Evaluating Evaluations: NeurIPS Workshop 2024

Workshop Overview

Generative AI systems are becoming increasingly prevalent in society, producing content such as text, images, audio, and video with far-reaching implications. While the NeurIPS Broader Impact statement has notably shifted norms for AI publications to consider negative societal impact, no standard exists for how to approach these impact assessments. This workshop aims to address this critical gap by bringing together experts on evaluation science and practitioners who develop and analyze technical systems.
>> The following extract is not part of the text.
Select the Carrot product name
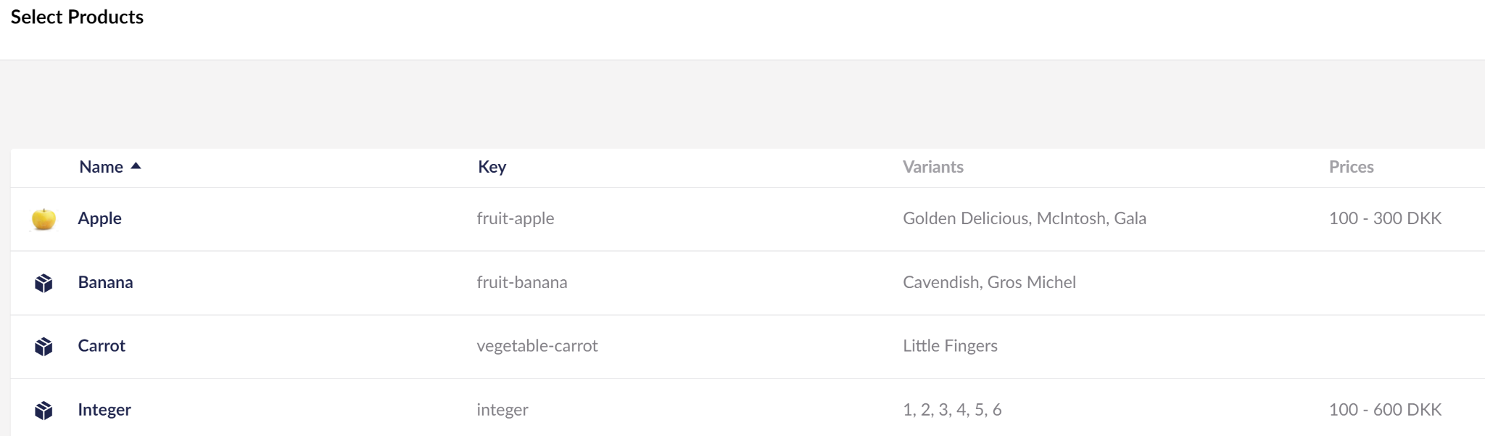[x=102, y=346]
Building upon our previous initiatives, including the FAccT 2023 CRAFT session "Assessing the Impacts of Generative AI Systems Across Modalities and Society" and our initial "Evaluating the Social Impact of Generative AI Systems" report, we have made significant strides in this area. Through these efforts, we collaboratively developed an evaluation framework and guidance for assessing generative systems across modalities. We have since crowdsourced evaluations and analyzed gaps in the literature and systemic issues around how evaluations are designed and selected, resulting in a more comprehensive second edition of the paper.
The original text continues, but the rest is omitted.